Options 1 and 2 seem sensible, though I'm ambivalent about how much of a priority faster unit tests are. At a glance, there are 28 other open tickets at the moment, and an off-the-cuff count on my part says that I'd consider faster tests to be a higher priority than 12 of them.
Logistically there are definitely some server tests that we could refactor to just be regular unit tests, including
The only tests that really NEED to be server tests IMO are the websocket tests, since I don't think we're meaningfully testing our websocket code otherwise.
Doing the refactoring necessary to run those other tests as basic unit tests is a huge amount of work, and my own preferences/biases put this as being less important than about half of our backlog, so I'm neither very bothered or excited by this.

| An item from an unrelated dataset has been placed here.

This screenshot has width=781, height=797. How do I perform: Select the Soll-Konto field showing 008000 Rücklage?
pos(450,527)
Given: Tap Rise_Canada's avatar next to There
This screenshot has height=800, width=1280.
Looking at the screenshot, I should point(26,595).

As usual, a reasoned and researched response. I'd like to restate my position and we'll see where that leaves us: "Before we expect other people to start using this, we need to prioritize having a reasonable unit testing workflow. Otherwise, we need to be comfortable with the current group of people being the only contributors"
A realistic scenario:
tox
before and after making a pull request is normal.There are a couple of approaches we could take, some overlapping:
functional
not run by default when using tox
tox
all but the first are what I'd rate "low-to-moderate" difficulty, with 2 and 3 really being about trading ease of unit tests vs the work of making it configurable and typing more characters to functional test.

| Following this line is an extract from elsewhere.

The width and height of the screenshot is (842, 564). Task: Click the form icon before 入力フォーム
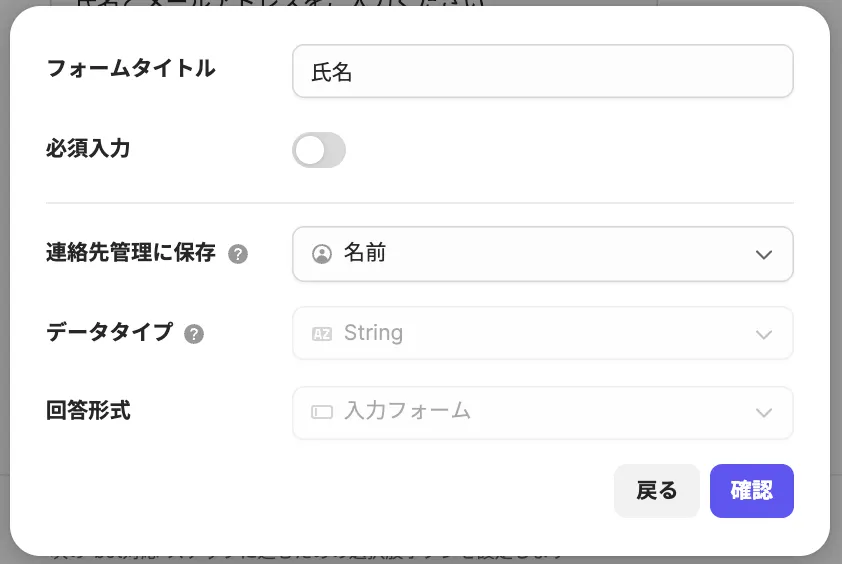click(x=321, y=412)
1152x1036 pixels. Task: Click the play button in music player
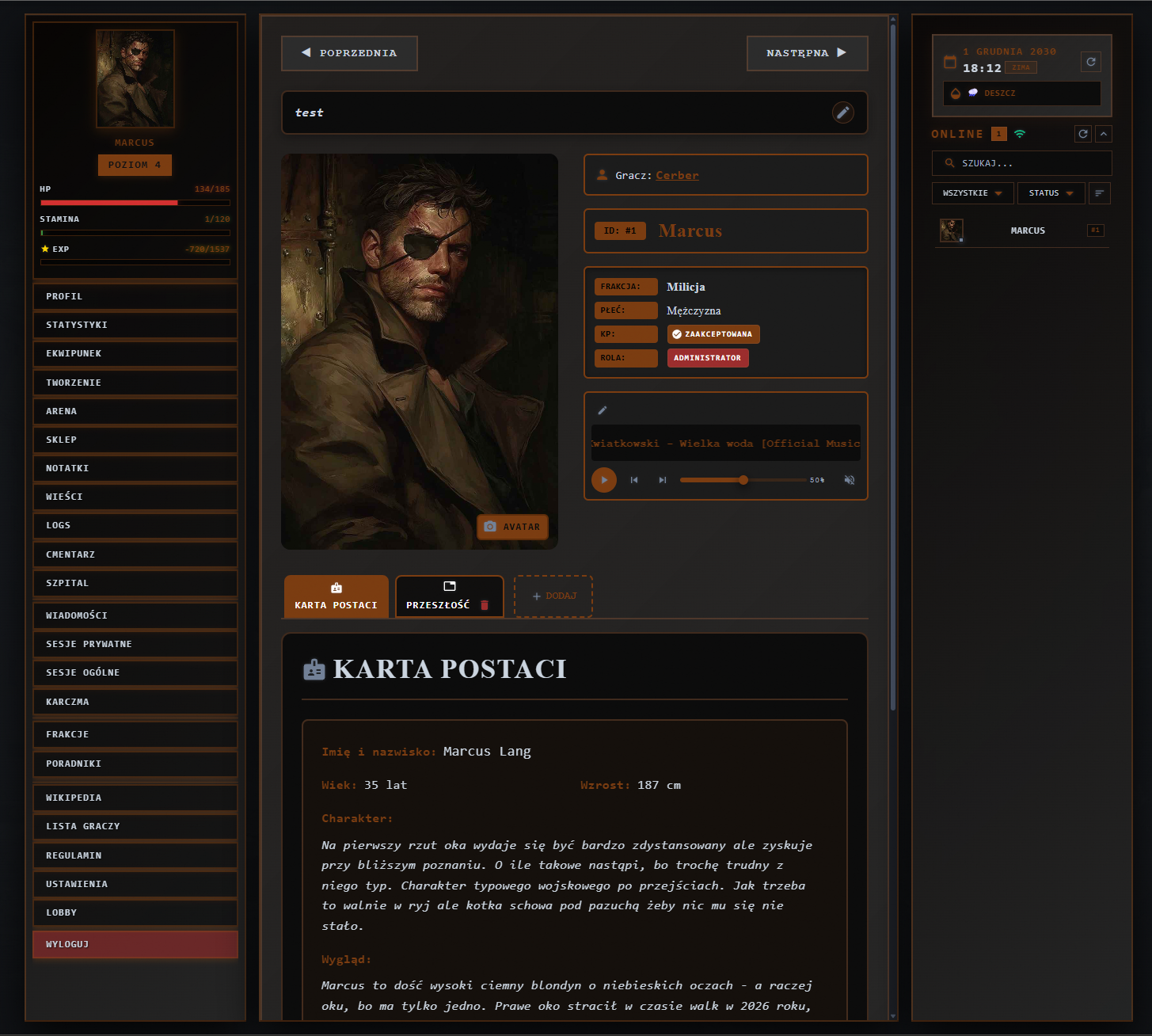[604, 480]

I'd say that these are the kinds of things that I'd expect to have tagged with "unit-test efficiency."
ALRIGHT. Restated. Here are the ways forward as I see them:
I think we're both comfortable with the first one, and unsure if @ftobia has an opinion.
Thoughts?
To the extent that we want Sideboard to become a successful open source project used by more than one team, the progression that I see as being most likely is this:
My own opinion is that having sane tests which run quickly is only really a prerequisite to the last item on that list. I personally wouldn't feel comfortable promoting Sideboard to the internet at large when the unit tests take 7 minutes to run only 200 tests, for basically the same reasons that you enumerated. I personally DO feel comfortable promoting Sideboard to other teams and people I know personally even when the core unit tests take that long (so long as the unit tests they write for their own plugins will run in a sane amount of time).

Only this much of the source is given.